Filed under kit and caboodle

13 responses to “Cricket bags – good home sought

  1. Oooh, those sheds look like perfect cricketer man caves!

  2. Yes it sounds like you definitely need a man cave! My husband would love one of those sheds but to squirrel himself away in from the gossiping teenage girls in the house! #pocolo

  3. I hope you find that space because I completely understand your need to have your kit out where you can see it. Hope you find a middle ground with your wife!

  4. Ah, the ongoing battle of where things are allowed to sit in the house! Nice post. Thanks for linking up #FamilyFriday

  5. sarahmo3w

    Love this post.

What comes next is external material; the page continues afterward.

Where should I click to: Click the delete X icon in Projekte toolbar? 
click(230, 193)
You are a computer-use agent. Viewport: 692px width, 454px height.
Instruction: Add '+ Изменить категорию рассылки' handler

We are not a cricketing family, but we do have similar issues over various items of sports equipment (and sometimes it’s my husband doing the moaning, not me). The football stuff lives in the car a lot of the time, which makes the car smell. It moves to the garage when anyone can be bothered to physically shift it.

  6. I love the fact you’ve managed to romanticise what is, essentially, a dirty, smelly bag! And dare I ask – what is the toilet roll for on a windy day? I’m not familiar with cricket, you see!
    thanks for linking up with #WeekendBlogHop!

  7. That sounds a familiar debate, it is Nick’s farm tools here that keep migrating from his shed. Hope you find the answer accdeptable to all

  8. Hmm. Let’s just say thank goodness my husband does not have a cricket bag or else we’d be in the same dilemma. He loves to watch it though and I just yawn (sorry)! #WhatsTheStory.

  9. Great post, wonderfully written. I find a cricket bag far more appealing than the golf bag which appears to be weighed down with bricks – or stapled to the floor. Given we have a climbing, jumping 3 YO I’m sure it won’t be long before she’s littering the access routes! Love the cricket man cave comparison! Thanks for sharing with #whatsthestory

  10. Everything in here is better than my hubby’s sports bag. He kayaks. We dont have any space by the door so everything goes straight to the kitchen. Dripping wet suits and kayak and paddle. Then everything is dumped on the terrace which he will only sort out again if he will kayak again. Frustrating. Id go for a cricket bag any day.